# Recommended directory for website data?



## Nick-6 (Sep 30, 2021)

Checked hier(7) and didn't see mentioning it. Internet says /usr/local/www is the one. I'd used /srv/domain.com in Linux. I'd like to know the proper and recommended directory for website data in FreeBSD. I'll install www/wordpress with www/nginx on my server. Thanks.


----------



## Alexander88207 (Sep 30, 2021)

1+ for /usr/local/www 
I know this only that you put the web stuff in /usr/local/www


----------



## ShelLuser (Sep 30, 2021)

As always it depends on context, there really isn't a "best" solution here.

For a server you could opt for moving it into the homedirectory of users so that it'll be easier for them to access and easier for the administration to safeguard ("backup") said data.

For personal use you could consider the same approach, or perhaps use the default of /usr/local/www. Of course this could be considered a minor security concern because if you're using default locations and/or settings you're _also_ providing possible attackers with some basic options to try out. For example: pretty much everyone knows about /tmp and thus attackers often try to dump their scripts there in order to try and exploit local root glitches. Obvious solution: don't use /tmp or make sure it doesn't allow file execution.

But I digress.

In the end anything will do, as long as you don't start messing things up by using obviously bizarre locations such as, for example, /usr/src/www or such. When in doubt I often resort to  a location in /opt to move things outside of the regular hierarchy, I also often use this to store my jails.

Your milage may vary of course.

Hope this can give you some ideas.


----------



## mer (Sep 30, 2021)

If your system is using ZFS, create a new dataset to hold it.  Sets you up for good security  practices and backing up the data.


----------



## Tieks (Oct 3, 2021)

ShelLuser said:


> When in doubt I often resort to a location in /opt


Where in hier(7) can we find /opt? Used to Linux?




mer said:


> If your system is using ZFS, create a new dataset to hold it. Sets you up for good security practices and backing up the data.

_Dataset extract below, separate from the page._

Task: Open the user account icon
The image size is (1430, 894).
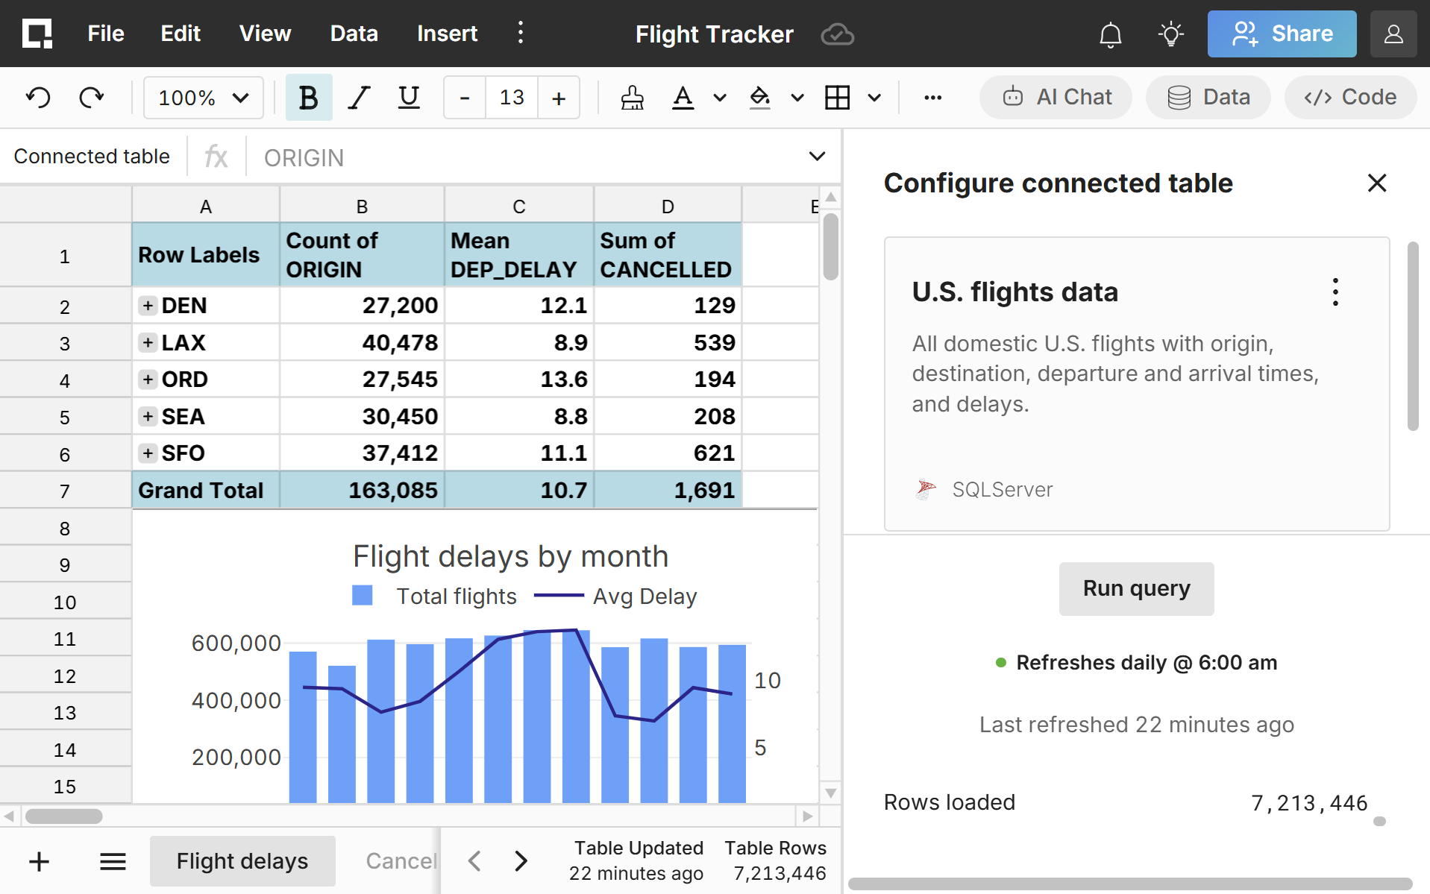Action: click(x=1393, y=34)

Exactly. Security is especially important here because PHP/Wordpress will be targeted by script kids. You can find a recent example of it here. Make sure you pay attention to file permissions and use non-standard directory names whenever possible. Most of all, keep your software up-to-date. Scripted attacks mostly use known vulnerabilities, with up-to-date software you don't have to worry.


----------



## msplsh (Oct 3, 2021)

/var/www and /var/apache2 are also terrible options I have seen as defaults.

/usr/local/www is pretty good, but if you do the ZFS dataset thing, I did some poking about and the suggestion was to mount it in /media


----------



## ShelLuser (Oct 4, 2021)

Tieks said:


> Where in hier(7) can we find /opt? Used to Linux?


Nope, Sun Solaris. Learn your basics


----------